Canst thou dig it? I can.

NBC’s expensive and ambitious new drama, created by Michael Green, imagines an alternate reality – a kingdom where contemporary New York City is “Shiloh,” a wicked but charismatic king named Silas (Ian McShane) rules his dominion from glass skyscrapers and people use words like “vouchsafe” and “daresay.”

During a long, depressing war with the neighboring land of Gath, a baby-faced soldier, David Shepherd, slays a “Goliath” tank, indicating there’s something anointed about this rube. He becomes a tabloid sensation and the new face of the kingdom, especially when he makes a bold move that could finally end the endless war.

King Silas often claims that he rules by divine right – a swarm of butterflies once settled on his head, in the shape of a crown – but now the butterflies are crowning young David.

Chris Egan, a cross between Brad Pitt and Matt Damon, plays David with a surplus of innocent charm that is the perfect antidote to McShane’s broody supremacy, though the character’s halo might come to seem insufferable in future episodes.

The king carries no such risk of one-dimensionality thanks to the titanic presence of McShane.

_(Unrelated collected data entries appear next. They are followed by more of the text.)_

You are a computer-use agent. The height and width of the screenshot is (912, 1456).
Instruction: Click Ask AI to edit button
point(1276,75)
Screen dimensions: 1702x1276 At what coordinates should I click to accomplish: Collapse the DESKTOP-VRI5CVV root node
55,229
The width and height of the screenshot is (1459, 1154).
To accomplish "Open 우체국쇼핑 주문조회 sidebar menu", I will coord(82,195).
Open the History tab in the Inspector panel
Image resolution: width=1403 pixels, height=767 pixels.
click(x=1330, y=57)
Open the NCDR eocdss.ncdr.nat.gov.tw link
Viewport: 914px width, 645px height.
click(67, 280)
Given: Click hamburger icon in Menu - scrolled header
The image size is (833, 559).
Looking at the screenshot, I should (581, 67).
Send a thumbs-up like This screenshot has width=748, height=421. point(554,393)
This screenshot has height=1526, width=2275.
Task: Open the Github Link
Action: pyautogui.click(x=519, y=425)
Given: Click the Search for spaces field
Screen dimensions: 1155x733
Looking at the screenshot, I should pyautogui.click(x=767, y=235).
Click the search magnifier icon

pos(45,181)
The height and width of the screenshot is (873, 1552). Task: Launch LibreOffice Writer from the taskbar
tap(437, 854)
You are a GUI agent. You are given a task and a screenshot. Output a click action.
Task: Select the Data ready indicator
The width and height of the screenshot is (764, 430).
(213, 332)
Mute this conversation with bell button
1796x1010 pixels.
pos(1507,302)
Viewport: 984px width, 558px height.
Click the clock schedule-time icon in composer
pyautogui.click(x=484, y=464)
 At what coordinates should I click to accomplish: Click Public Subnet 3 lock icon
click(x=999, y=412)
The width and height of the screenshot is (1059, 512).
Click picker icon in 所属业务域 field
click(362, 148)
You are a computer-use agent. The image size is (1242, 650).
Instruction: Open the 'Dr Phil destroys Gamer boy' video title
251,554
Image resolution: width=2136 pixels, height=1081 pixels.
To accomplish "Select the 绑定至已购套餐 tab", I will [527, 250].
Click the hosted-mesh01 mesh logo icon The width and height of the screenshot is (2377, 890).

Even as the king scrambles the assassins to stop David before he becomes a threat, McShane’s bulldog swagger is irresistible.

The show has still more going for it. Secret plots point in every direction.

The queen (Susanna Thompson), who boasts that she “designed” the monarchy from the flags to the plates, pulls every string backstage, and she could form a potentially devastating alliance with the court’s corporate tool/death merchant – her brother-in-law (Dylan Baker).

Her son the prince (Sebastian Stan), an underachieving party boy, seethes at his father’s contempt and at David’s rise.

So anybody might try to destroy anybody. Throw into the mix David’s flirtation with the king’s feisty liberal daughter (a sly and radiant Allison Miller), who is forever petitioning her father for health care for the serfs, and you’ve got plenty to keep this kingdom busier than Act V of “Hamlet.”

But “Kings” may be too campy for some, not campy enough for others.

“Dynasty” didn’t weigh down its audience with a lot of allegory about, say, the moral exhaustion of the Israeli-Arab conflict. One kingdom calls a key city the Port of Prosperity; its rival says no, it’s the “Port of Sorrow,” which sounds like kind of argument you’d hear in Jerusalem today.

The show sparkles with imagination, though, as you try to figure out just how our reality differs from the kingdom’s, as you gaze upon a digitally-enhanced New York City (the king’s palace is the Apthorp building on the Upper West Side – maybe he lives in Nora Ephron’s old apartment?) that suggests the terrible mysteries of power.

McShane can command legions by floating an eyebrow. More than a few viewers will come away thinking, “I know he’s evil, but at least he knows what he’s doing.”

I’m just gonna throw it out there – Silas for king in 2012? At least we wouldn’t have to worry about any more election seasons.